Disclaimer: I don't own Hogan's Heroes or any of the characters; I merely borrow them and play with them for a while.
In a way, Schultz supposes he is lucky, because Karl came back from the war, whereas so many others sons didn't.
He remembers it as clearly as the day it happened – the image of Karl standing in the doorway, hesitant, unsure. Like a ghost he just hovered there, an apparition returning to his former home but afraid to step inside lest he might no longer be welcome. Weary and thin, but alive.
Schultz could do nothing but stare, because his entire body was frozen. He couldn't speak or move, not until Karl took a hesitant step towards him, still looking unsure whether he had any right anymore to cross the doorstep. As if he thought he had committed some act heinous enough to forever banish him from the house he grew up in.
His paralysis let up, then, and his feet moved more quickly than he remembers them ever doing before. In a few short steps, he was there in the doorway, gathering Karl up in his arms, because he looked so frail, so unsteady, that Schultz feared he might collapse into a heap and never find the strength to stand again.
And as they stood there embracing each other, tightly, he realized that Karl was crying. He was crying, and Schultz hadn't seen Karl cry in many years, not since he was a little boy. But now he stood there with silent tears rolling down his cheeks and he didn't even seem ashamed, didn't make any attempt to hide them.

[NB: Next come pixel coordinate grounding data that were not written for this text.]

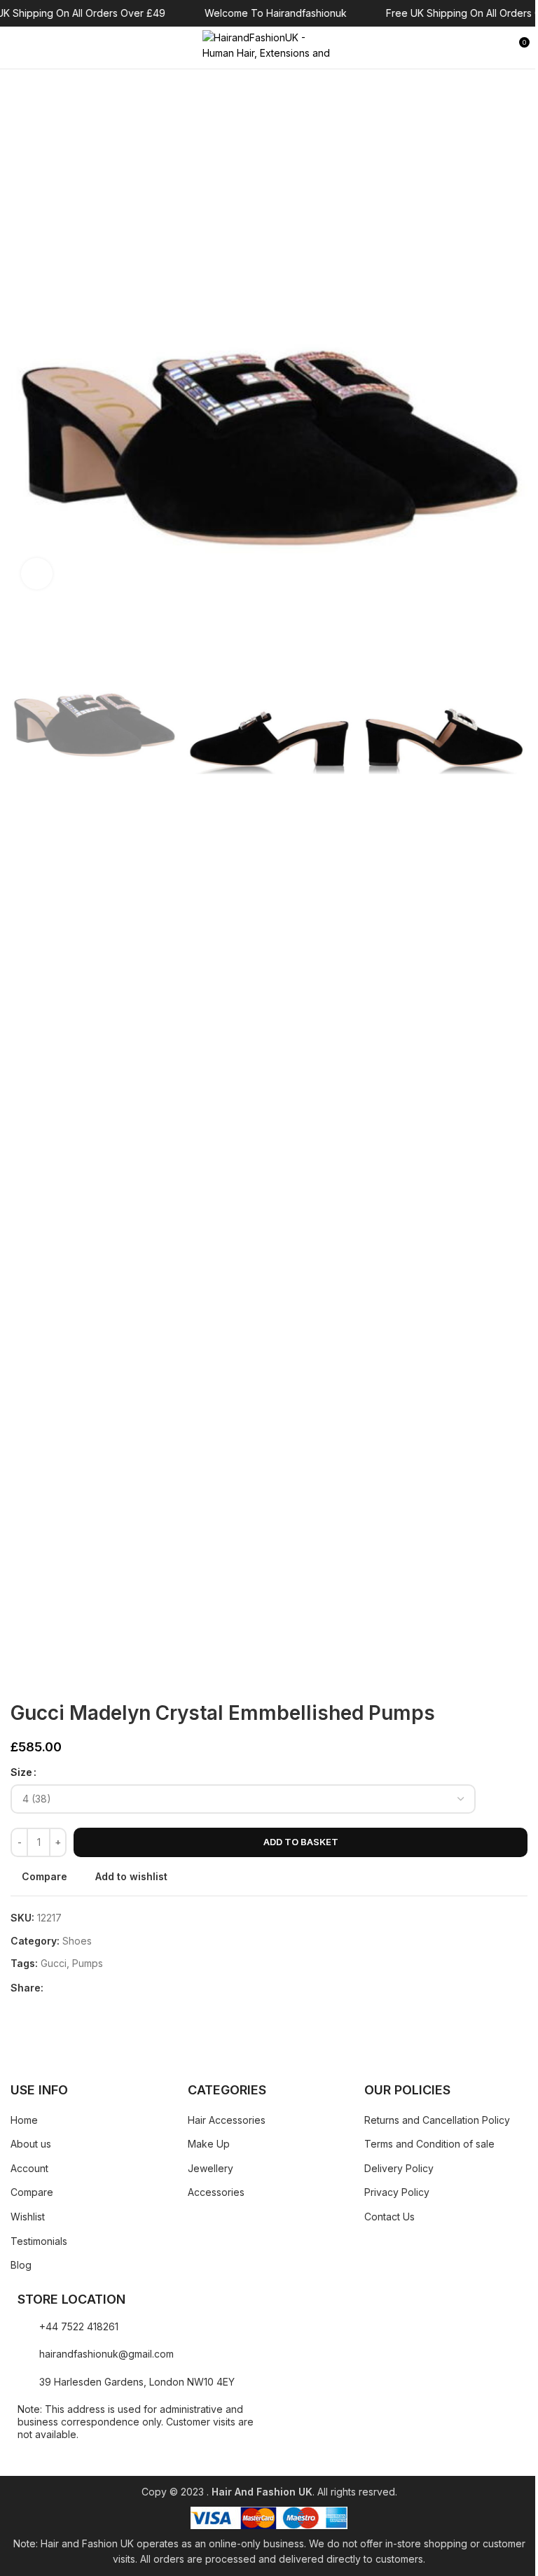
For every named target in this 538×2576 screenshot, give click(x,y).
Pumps (87, 1963)
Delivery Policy (399, 2168)
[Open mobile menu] (16, 48)
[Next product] (52, 1679)
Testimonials (39, 2241)
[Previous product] (19, 1679)
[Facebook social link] (51, 1987)
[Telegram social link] (119, 1987)
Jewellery (210, 2168)
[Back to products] (35, 1679)
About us (31, 2144)
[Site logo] (269, 46)
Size (21, 1772)
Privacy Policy (396, 2192)
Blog (21, 2265)
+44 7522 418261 (78, 2326)
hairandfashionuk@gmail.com (106, 2354)
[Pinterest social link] (85, 1987)
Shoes (77, 1941)
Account (29, 2168)
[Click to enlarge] (37, 573)
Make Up (209, 2144)
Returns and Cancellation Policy (437, 2120)
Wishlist (28, 2216)
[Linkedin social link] (102, 1987)
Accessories (216, 2192)
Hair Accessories (226, 2120)
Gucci (54, 1963)
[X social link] (68, 1987)
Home (24, 2120)
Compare (32, 2192)
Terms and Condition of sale (429, 2144)
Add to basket (300, 1841)
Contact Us (389, 2216)
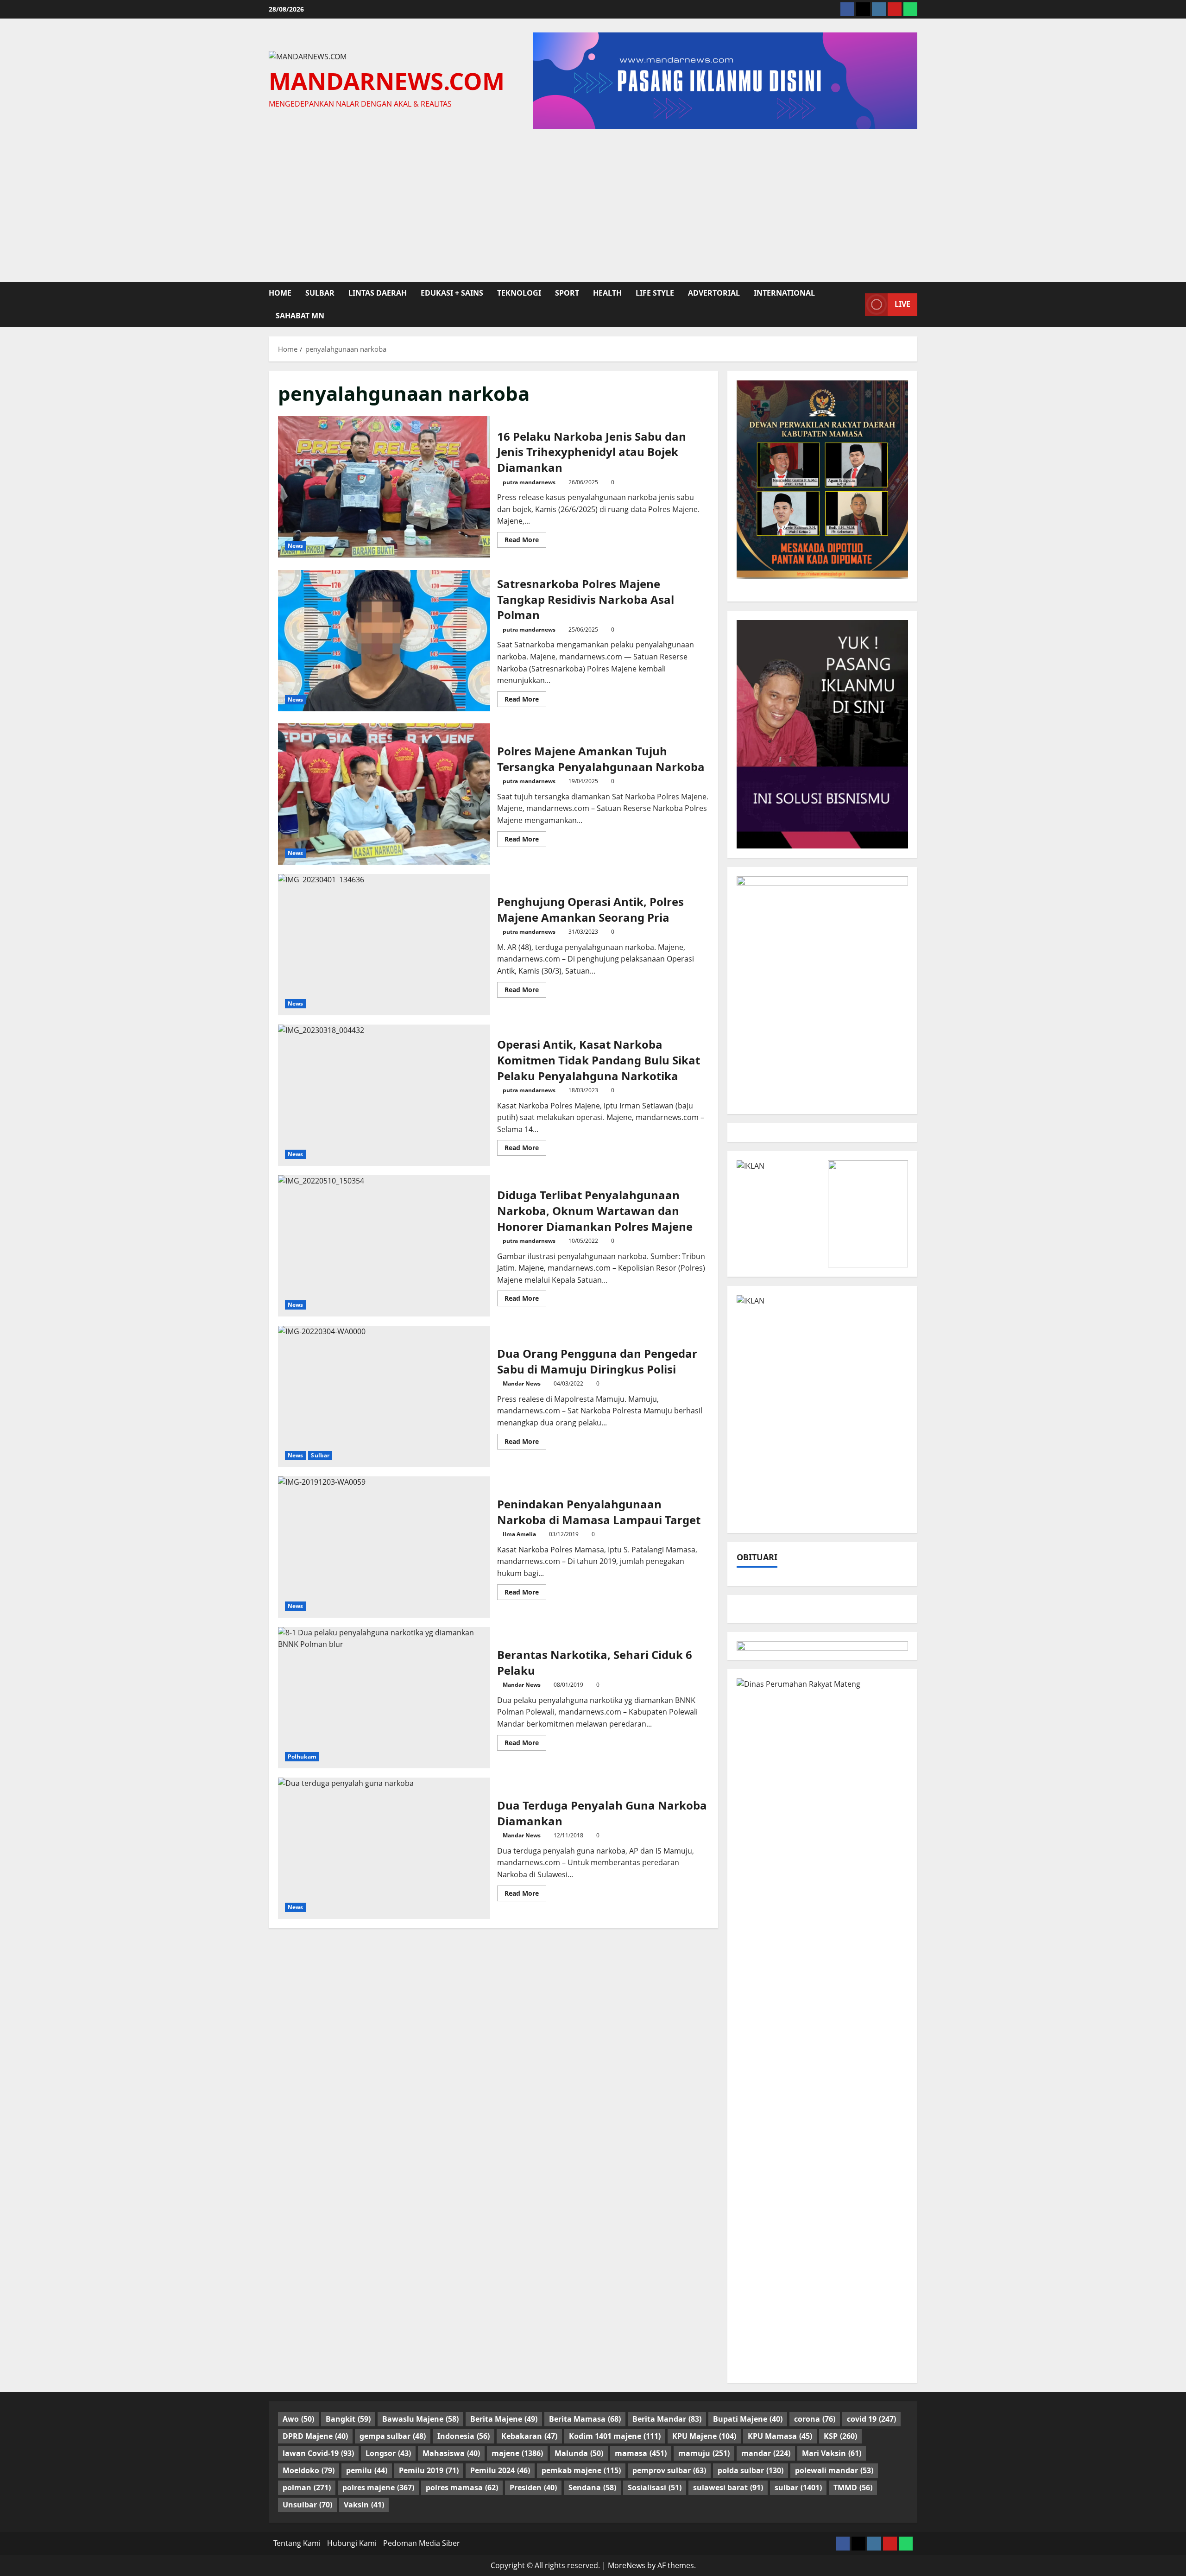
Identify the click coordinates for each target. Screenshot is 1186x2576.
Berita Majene (503, 2419)
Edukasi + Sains (452, 293)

And he had cried too. Because ever since that frightful drafting order came, he had thought that he would never see his son return home again.
But now, Karl was back, he was home. And he was alive.

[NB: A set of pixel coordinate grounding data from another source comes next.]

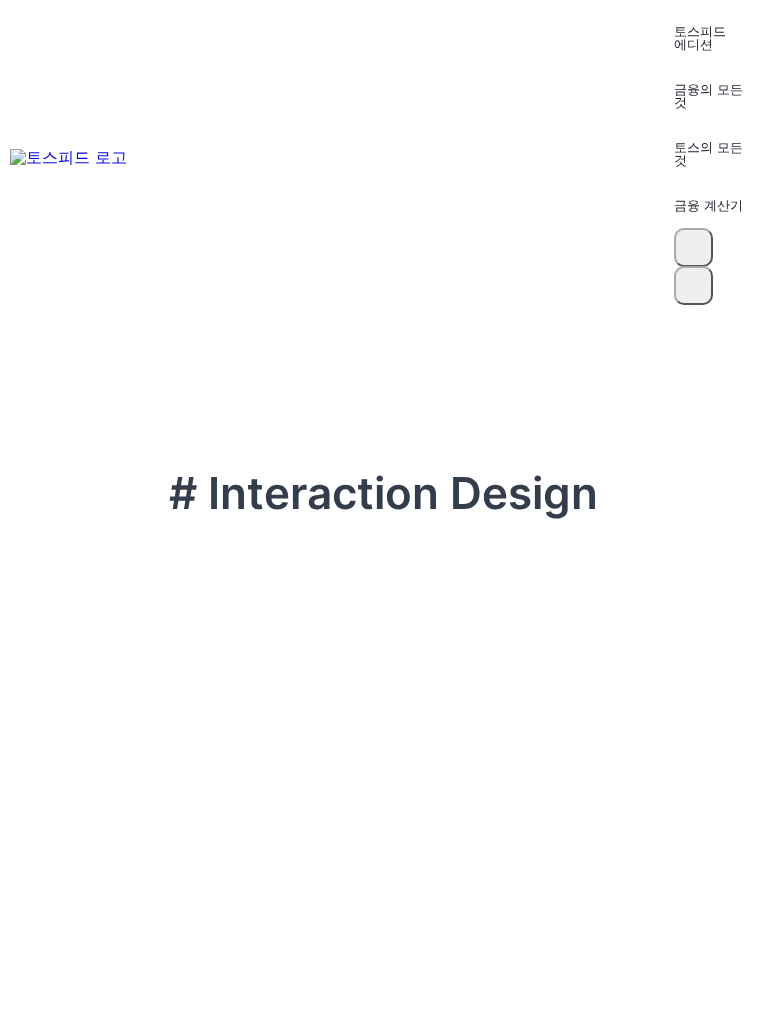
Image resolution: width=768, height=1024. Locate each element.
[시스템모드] (693, 285)
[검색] (693, 247)
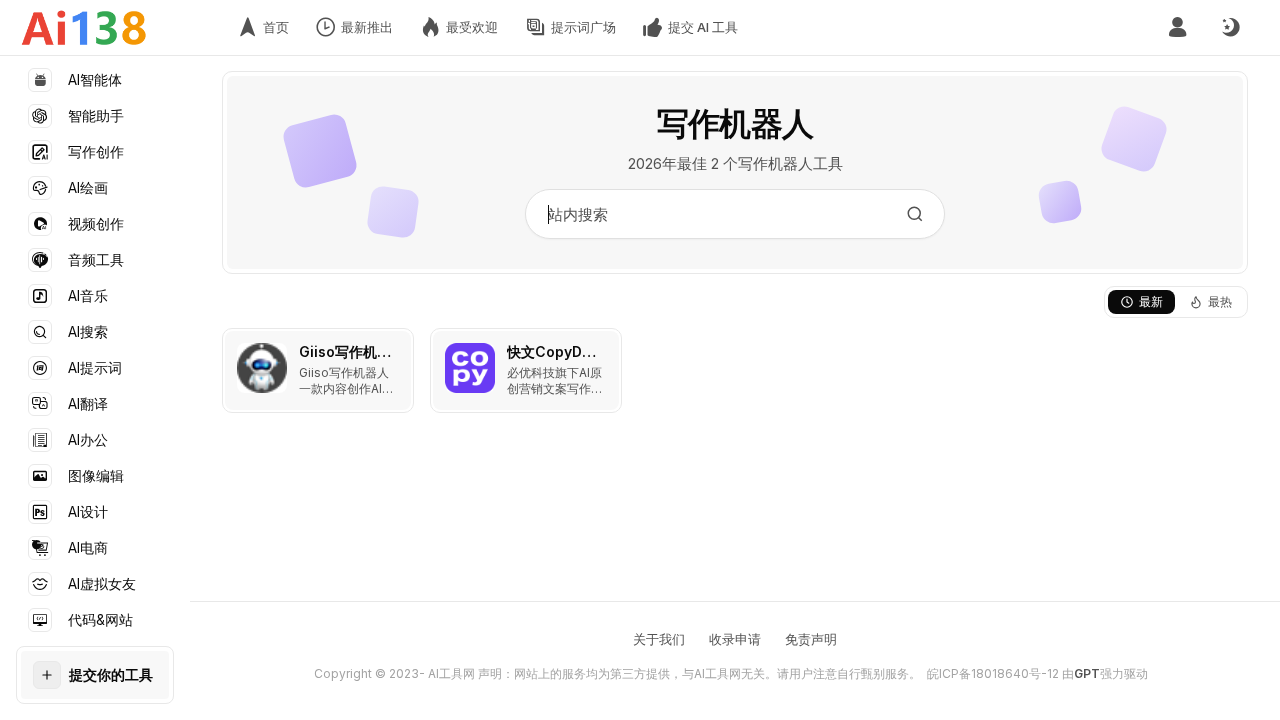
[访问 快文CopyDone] (470, 368)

Or so he thought, until he looked into his son's eyes.
And he realized with horror that he had seen eyes like that before. During the Great War. Soldiers who had seen too much, been through too much, and who were never quite the same again. Perhaps they couldn't handle their comrades being killed, or perhaps they couldn't handle having to kill others. Perhaps they'd hidden in one trench too deep as bullets whistled over their heads, or heard one anguished cry too many from the men dying all around them.

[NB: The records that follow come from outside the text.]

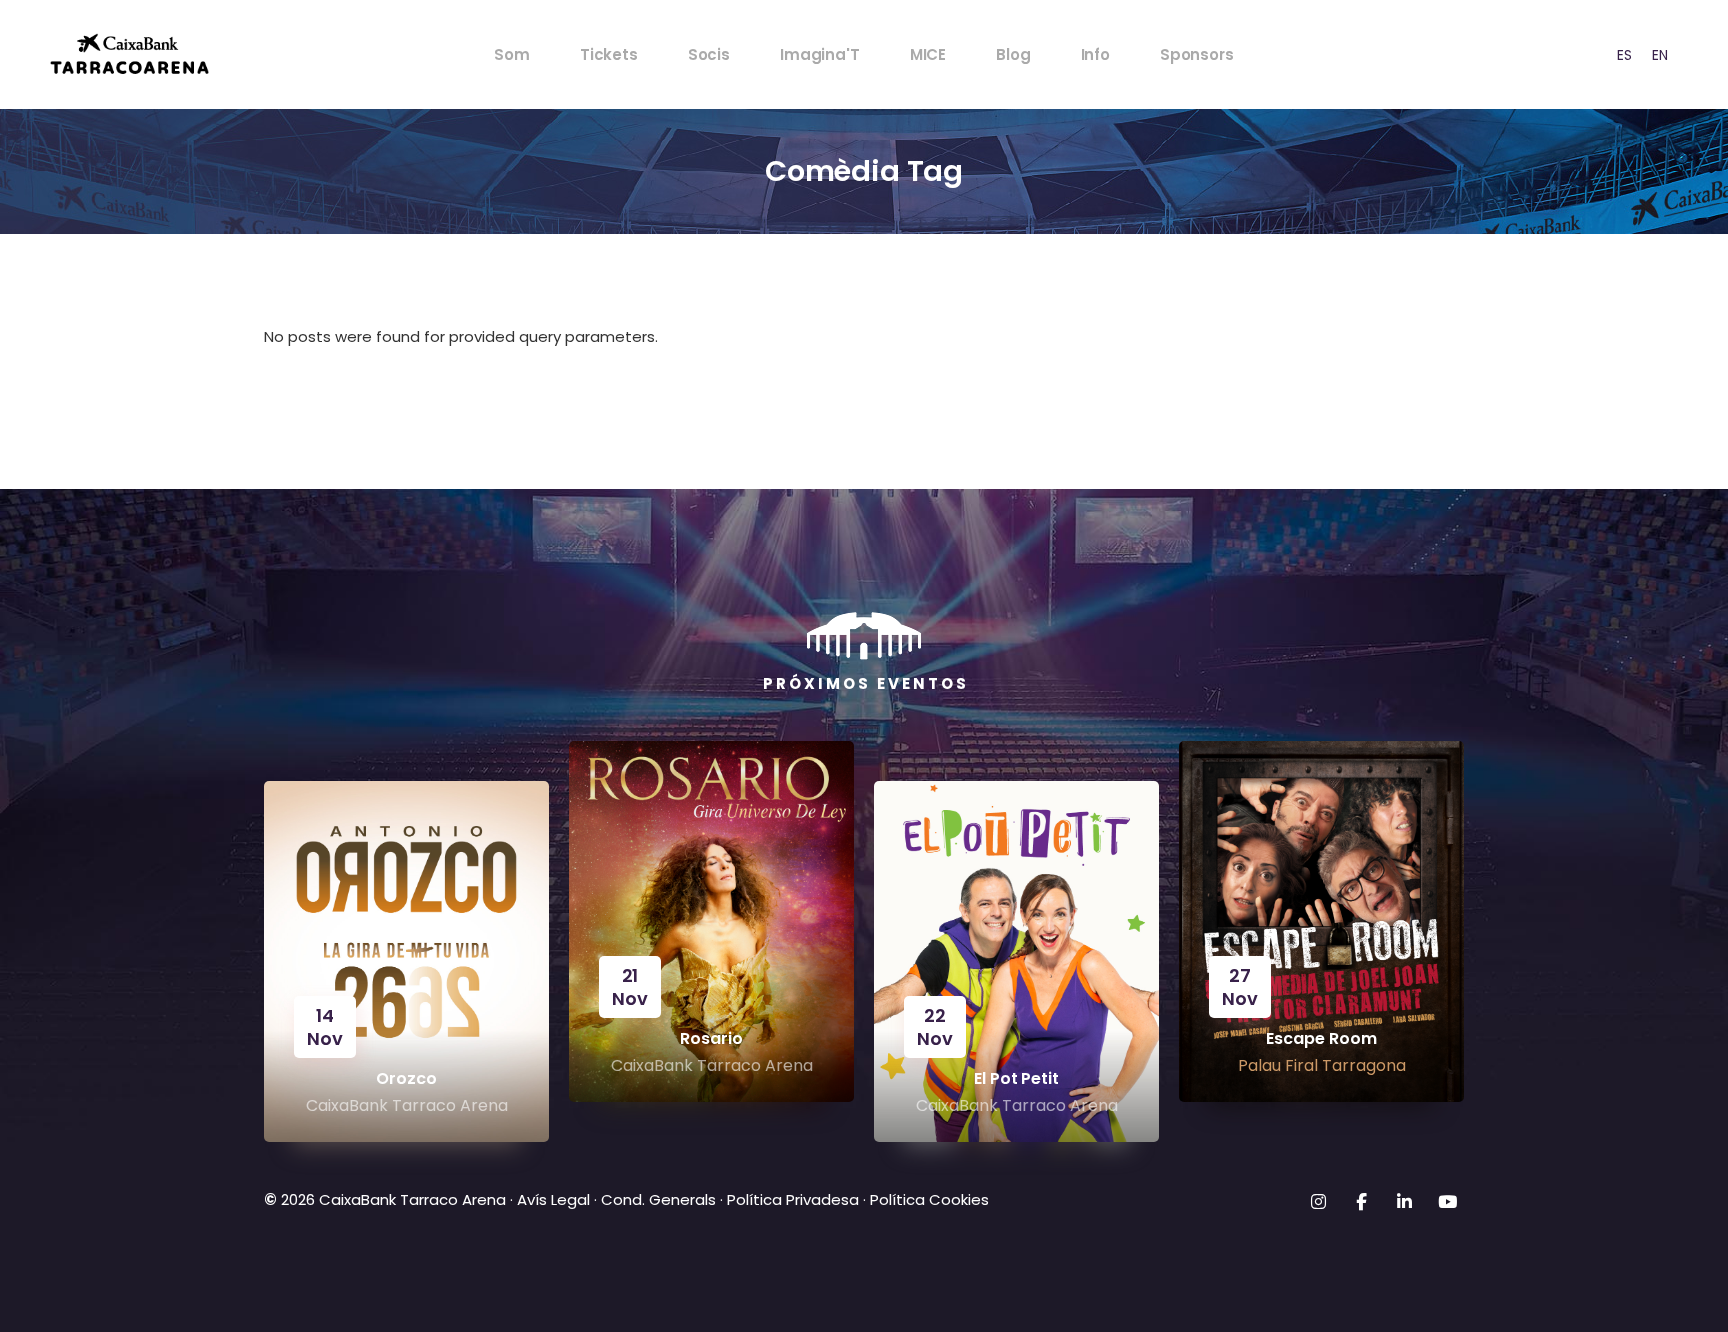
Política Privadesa (793, 1199)
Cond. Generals (658, 1199)
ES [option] (1624, 55)
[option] (1624, 54)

Whatever it was, he had seen eyes like that before. And looking into them always made a chill pass all the way to his bones, because it was like looking into the ghastly realm of death itself. There was no life in such eyes, no hope, no happiness.
And he would think, then, that perhaps those men were already dead, that death itself had already claimed them as its own, having breathed its icy coldness into their very souls. Drinking life from them, leaving only a hollow shell.
And now those eyes are in the face of his own son. It feels as if they follow him wherever he goes, haunt him when he tries to sleep.
The eyes dredge up memories as well, old, almost forgotten memories that he has tried to tuck away under years of happier ones, aware that he would never quite succeed. He saw so many things that are now etched into his soul, and there is no way he can just shrug them off and pretend that they never happened.
He wonders, maybe he also had eyes like that, once the Great War came to an end. He isn't sure. At the time he tried to avoid mirrors, because he didn't want to look into them, afraid of what he might see. Perhaps there'd only be an empty shell staring back at him. The sad remains of a man that war swallowed whole, and then disdainfully spit back out again.
But he wants to believe that everything will work out, that everything will be fine. That in the end, things will be alright. After all, some of those men he remembers, the ones with the dead eyes, did eventually get better. Time healed, and they returned to their former selves.
A few of them.
His wife doesn't understand. She didn't fight in the last war, of course, and he never had the heart to tell her of all the horrible things he experienced during those frightful years that never should have been. Unlike him, she has no way of knowing what her son has been through. So she tries to reason with Karl, asks him to please tell her what is wrong, and if there's anything they can do to make him feel better. To make him return to the young man he once was, before the war. Of course, she doesn't really say this out loud, but he can hear it in her voice; it's there, along with the despair that comes with being powerless to help.
But he knows that there is nothing they can do. Because he was there too, in another war that is now all but forgotten in the shadows of the one that has just come to an end. And he knows that nothing heals but time.
They can only wait. And hope. Hope that the lost, forlorn expression in Karl's face will eventually fade, and that there will once more be a flicker of life in those eyes.
He tries to take comfort in the fact that at least their family is complete, unlike so many other families that have lost loved ones.
He looks at the young man sitting in front of the fireplace, staring into the dancing flames as they engulf the firewood, slowly consuming it. Karl will probably sit there until darkness falls, until the fire eventually dies out, and there is nothing left of the firewood.
Nothing but burnt-out husks and ashes.
And that's when Schultz wonders, even though their family might be complete, if it will ever be whole again.